The slower Ex Inferis fares slightly better, with the crowd-chanted chorus at least causing the ears to prick up and the fist to ball, if only for a few seconds, but then We Won’t Back Down slips back onto auto pilot and we’re back to square one. Ballad Winter is Coming at least injects a bit of drama into proceedings and features some nice dual harmonies from guitarists Oscar Dronjak and Pontus Norgren, whilst vocalist Joacim Cans – who sounds increasingly unable (or more likely unwilling) to really pull his weight to the heavier numbers puts in his best performance of the album, coming across a bit like Europe’s Joey Tempest with his impassioned delivery. It’s good stuff, but should big ballads really be where HammerFall are most effective these days?
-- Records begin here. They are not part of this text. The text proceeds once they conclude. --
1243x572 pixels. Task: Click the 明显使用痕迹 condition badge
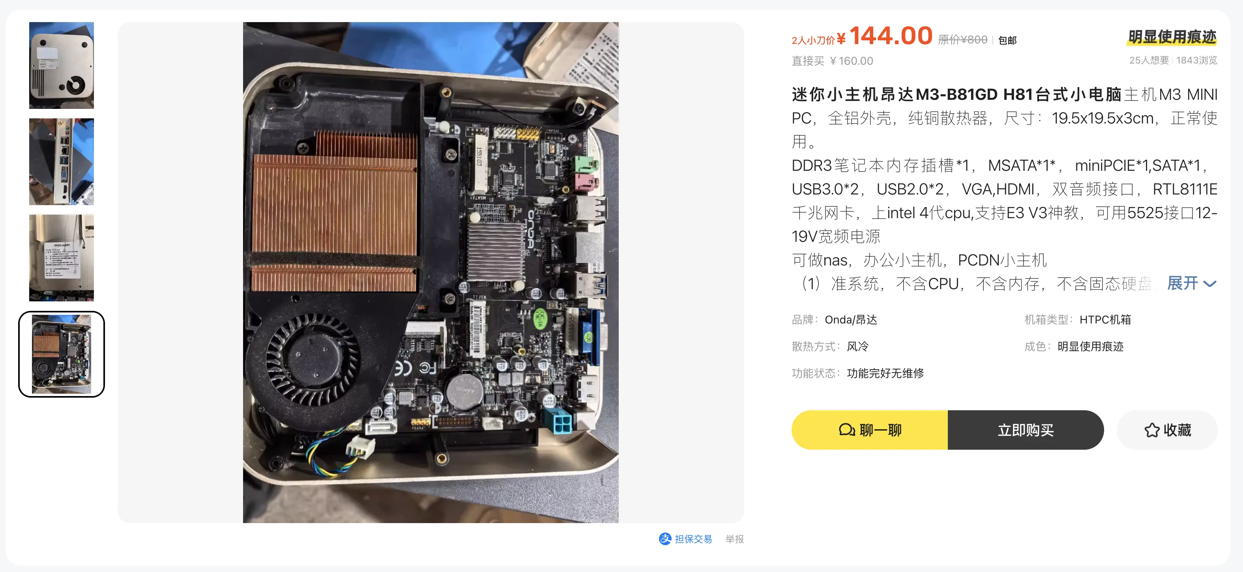coord(1172,37)
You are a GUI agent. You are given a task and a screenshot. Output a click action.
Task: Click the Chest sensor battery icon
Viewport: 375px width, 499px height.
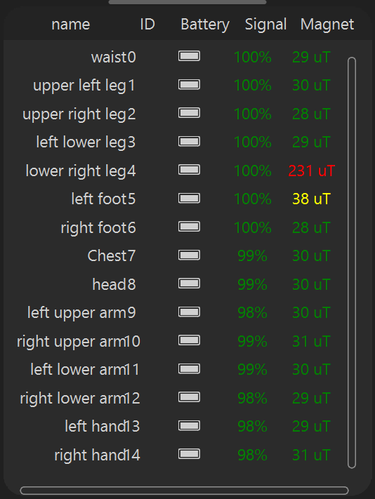coord(189,255)
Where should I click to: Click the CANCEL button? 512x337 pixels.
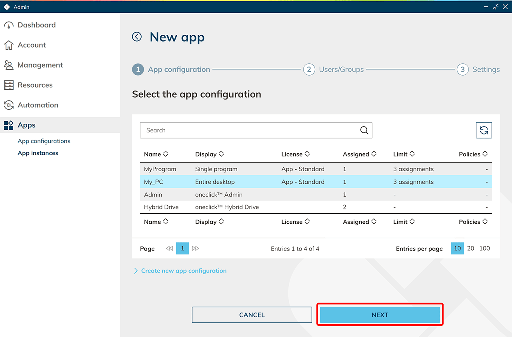click(x=252, y=315)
I think not.

Origins is a bit more like it, if only because it is so predictable. That said, it’s the HammerFall fans like me know and love, and its familiarity is as comforting as it is exciting. Cheese? Yes, but it’s a most welcome slab o’cheddar if you ask me. Alongside Hector’s Hymn it’s the most overtly classic HammerFall track on offer here.

Next track Tainted Metal is a nice, heads-down tribute to the New Wave of British Heavy Metal, with more simplistic riffs and a fine Maidenesque flourish at the end that’ll go down an absolute storm live, but, frustratingly, Evil Incarnate can’t keep the quality level running high and Wildfire, despite closing the album in spirited, double-kick fuelled fashion is nothing out of the ordinary either, if truth be told. 

So there you have it – sparks of brilliance are evident, and this album overall is certainly better than last effort Infected, but there’s still too much here that sounds phoned in for me to be able to wholeheartedly recommend this album to anyone but the most devout Templar of Steel.